→ **Work instruction**: Reproduce every entry exactly, without alteration.

→ **Data provided**:

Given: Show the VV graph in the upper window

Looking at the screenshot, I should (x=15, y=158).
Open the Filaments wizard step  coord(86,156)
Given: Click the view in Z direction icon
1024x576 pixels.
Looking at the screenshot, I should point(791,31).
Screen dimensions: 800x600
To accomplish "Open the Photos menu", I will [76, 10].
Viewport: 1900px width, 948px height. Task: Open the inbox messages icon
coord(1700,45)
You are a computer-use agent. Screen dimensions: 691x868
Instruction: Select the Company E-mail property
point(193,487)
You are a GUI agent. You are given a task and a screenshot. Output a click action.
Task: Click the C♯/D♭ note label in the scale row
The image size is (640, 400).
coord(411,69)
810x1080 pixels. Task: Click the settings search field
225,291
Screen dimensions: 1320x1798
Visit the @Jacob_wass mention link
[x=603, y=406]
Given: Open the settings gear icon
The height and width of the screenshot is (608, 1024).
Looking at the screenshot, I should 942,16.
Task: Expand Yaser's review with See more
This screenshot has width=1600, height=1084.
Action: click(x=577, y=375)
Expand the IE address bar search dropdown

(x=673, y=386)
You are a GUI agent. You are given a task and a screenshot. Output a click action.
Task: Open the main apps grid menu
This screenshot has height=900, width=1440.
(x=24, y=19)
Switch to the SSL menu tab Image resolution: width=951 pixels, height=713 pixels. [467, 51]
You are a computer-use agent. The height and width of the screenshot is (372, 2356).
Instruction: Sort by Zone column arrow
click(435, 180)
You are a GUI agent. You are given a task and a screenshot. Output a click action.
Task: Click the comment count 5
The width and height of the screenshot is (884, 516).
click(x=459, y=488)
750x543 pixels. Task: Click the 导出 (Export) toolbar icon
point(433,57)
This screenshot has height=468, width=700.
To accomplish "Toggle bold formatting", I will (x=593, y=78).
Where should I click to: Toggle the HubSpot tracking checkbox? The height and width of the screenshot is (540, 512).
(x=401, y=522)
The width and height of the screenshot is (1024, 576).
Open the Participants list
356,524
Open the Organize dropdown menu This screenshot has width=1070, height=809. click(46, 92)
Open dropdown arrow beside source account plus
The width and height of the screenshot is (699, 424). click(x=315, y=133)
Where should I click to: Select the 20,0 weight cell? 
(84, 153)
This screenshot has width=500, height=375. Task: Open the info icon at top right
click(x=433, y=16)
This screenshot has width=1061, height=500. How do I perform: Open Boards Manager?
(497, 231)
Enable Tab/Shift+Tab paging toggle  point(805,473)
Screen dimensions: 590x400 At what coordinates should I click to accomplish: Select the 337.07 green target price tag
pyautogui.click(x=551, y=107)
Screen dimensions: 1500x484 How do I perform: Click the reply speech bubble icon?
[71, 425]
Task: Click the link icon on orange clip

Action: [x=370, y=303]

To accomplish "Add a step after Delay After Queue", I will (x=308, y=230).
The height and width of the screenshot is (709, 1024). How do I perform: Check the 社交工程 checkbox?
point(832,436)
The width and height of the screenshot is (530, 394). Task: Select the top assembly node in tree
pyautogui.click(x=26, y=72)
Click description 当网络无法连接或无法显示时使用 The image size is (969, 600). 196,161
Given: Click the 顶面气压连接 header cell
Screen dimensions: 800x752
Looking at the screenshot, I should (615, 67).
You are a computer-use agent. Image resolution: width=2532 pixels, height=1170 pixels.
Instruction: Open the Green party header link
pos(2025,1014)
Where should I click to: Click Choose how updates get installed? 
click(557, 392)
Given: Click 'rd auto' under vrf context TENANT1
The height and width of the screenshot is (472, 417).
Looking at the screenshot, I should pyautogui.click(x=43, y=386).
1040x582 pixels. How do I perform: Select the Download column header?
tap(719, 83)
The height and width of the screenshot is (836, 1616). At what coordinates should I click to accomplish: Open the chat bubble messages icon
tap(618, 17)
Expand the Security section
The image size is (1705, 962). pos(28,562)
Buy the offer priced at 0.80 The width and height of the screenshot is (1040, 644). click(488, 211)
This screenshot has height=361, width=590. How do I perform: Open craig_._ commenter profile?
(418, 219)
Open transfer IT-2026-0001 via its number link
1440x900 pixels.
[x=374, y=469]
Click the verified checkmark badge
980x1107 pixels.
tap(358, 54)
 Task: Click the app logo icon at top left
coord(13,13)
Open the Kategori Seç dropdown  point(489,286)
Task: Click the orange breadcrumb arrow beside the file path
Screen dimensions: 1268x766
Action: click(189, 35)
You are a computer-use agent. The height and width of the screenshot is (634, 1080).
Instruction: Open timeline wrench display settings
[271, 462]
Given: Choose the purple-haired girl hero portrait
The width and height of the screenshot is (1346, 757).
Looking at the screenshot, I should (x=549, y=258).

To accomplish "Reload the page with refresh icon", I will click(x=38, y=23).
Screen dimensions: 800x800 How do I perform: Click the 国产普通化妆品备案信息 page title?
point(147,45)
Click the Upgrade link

→ **Written response**:
Given: Show the VV graph in the upper window

Looking at the screenshot, I should (x=15, y=158).
Open the Filaments wizard step  coord(86,156)
Given: Click the view in Z direction icon
1024x576 pixels.
Looking at the screenshot, I should point(791,31).
Screen dimensions: 800x600
To accomplish "Open the Photos menu", I will [76, 10].
Viewport: 1900px width, 948px height. Task: Open the inbox messages icon
coord(1700,45)
You are a computer-use agent. Screen dimensions: 691x868
Instruction: Select the Company E-mail property
point(193,487)
You are a GUI agent. You are given a task and a screenshot. Output a click action.
Task: Click the C♯/D♭ note label in the scale row
The image size is (640, 400).
coord(411,69)
810x1080 pixels. Task: Click the settings search field
225,291
Screen dimensions: 1320x1798
Visit the @Jacob_wass mention link
[x=603, y=406]
Given: Open the settings gear icon
The height and width of the screenshot is (608, 1024).
Looking at the screenshot, I should 942,16.
Task: Expand Yaser's review with See more
This screenshot has width=1600, height=1084.
Action: click(x=577, y=375)
Expand the IE address bar search dropdown

(x=673, y=386)
You are a GUI agent. You are given a task and a screenshot. Output a click action.
Task: Open the main apps grid menu
This screenshot has height=900, width=1440.
(x=24, y=19)
Switch to the SSL menu tab Image resolution: width=951 pixels, height=713 pixels. [467, 51]
You are a computer-use agent. The height and width of the screenshot is (372, 2356).
Instruction: Sort by Zone column arrow
click(435, 180)
You are a GUI agent. You are given a task and a screenshot. Output a click action.
Task: Click the comment count 5
The width and height of the screenshot is (884, 516).
click(x=459, y=488)
750x543 pixels. Task: Click the 导出 (Export) toolbar icon
point(433,57)
This screenshot has height=468, width=700.
To accomplish "Toggle bold formatting", I will (x=593, y=78).
Where should I click to: Toggle the HubSpot tracking checkbox? The height and width of the screenshot is (540, 512).
(x=401, y=522)
The width and height of the screenshot is (1024, 576).
Open the Participants list
356,524
Open the Organize dropdown menu This screenshot has width=1070, height=809. click(46, 92)
Open dropdown arrow beside source account plus
The width and height of the screenshot is (699, 424). click(x=315, y=133)
Where should I click to: Select the 20,0 weight cell? 
(84, 153)
This screenshot has width=500, height=375. Task: Open the info icon at top right
click(x=433, y=16)
This screenshot has width=1061, height=500. How do I perform: Open Boards Manager?
(497, 231)
Enable Tab/Shift+Tab paging toggle  point(805,473)
Screen dimensions: 590x400 At what coordinates should I click to accomplish: Select the 337.07 green target price tag
pyautogui.click(x=551, y=107)
Screen dimensions: 1500x484 How do I perform: Click the reply speech bubble icon?
[71, 425]
Task: Click the link icon on orange clip

Action: [x=370, y=303]

To accomplish "Add a step after Delay After Queue", I will (x=308, y=230).
The height and width of the screenshot is (709, 1024). How do I perform: Check the 社交工程 checkbox?
point(832,436)
The width and height of the screenshot is (530, 394). Task: Select the top assembly node in tree
pyautogui.click(x=26, y=72)
Click description 当网络无法连接或无法显示时使用 The image size is (969, 600). 196,161
Given: Click the 顶面气压连接 header cell
Screen dimensions: 800x752
Looking at the screenshot, I should (615, 67).
You are a computer-use agent. Image resolution: width=2532 pixels, height=1170 pixels.
Instruction: Open the Green party header link
pos(2025,1014)
Where should I click to: Click Choose how updates get installed? 
click(557, 392)
Given: Click 'rd auto' under vrf context TENANT1
The height and width of the screenshot is (472, 417).
Looking at the screenshot, I should pyautogui.click(x=43, y=386).
1040x582 pixels. How do I perform: Select the Download column header?
tap(719, 83)
The height and width of the screenshot is (836, 1616). At what coordinates should I click to accomplish: Open the chat bubble messages icon
tap(618, 17)
Expand the Security section
The image size is (1705, 962). pos(28,562)
Buy the offer priced at 0.80 The width and height of the screenshot is (1040, 644). click(488, 211)
This screenshot has height=361, width=590. How do I perform: Open craig_._ commenter profile?
(418, 219)
Open transfer IT-2026-0001 via its number link
1440x900 pixels.
[x=374, y=469]
Click the verified checkmark badge
980x1107 pixels.
tap(358, 54)
 Task: Click the app logo icon at top left
coord(13,13)
Open the Kategori Seç dropdown  point(489,286)
Task: Click the orange breadcrumb arrow beside the file path
Screen dimensions: 1268x766
Action: click(189, 35)
You are a computer-use agent. The height and width of the screenshot is (634, 1080).
Instruction: Open timeline wrench display settings
[271, 462]
Given: Choose the purple-haired girl hero portrait
The width and height of the screenshot is (1346, 757).
Looking at the screenshot, I should (x=549, y=258).

To accomplish "Reload the page with refresh icon", I will click(x=38, y=23).
Screen dimensions: 800x800 How do I perform: Click the 国产普通化妆品备案信息 page title?
point(147,45)
Click the Upgrade link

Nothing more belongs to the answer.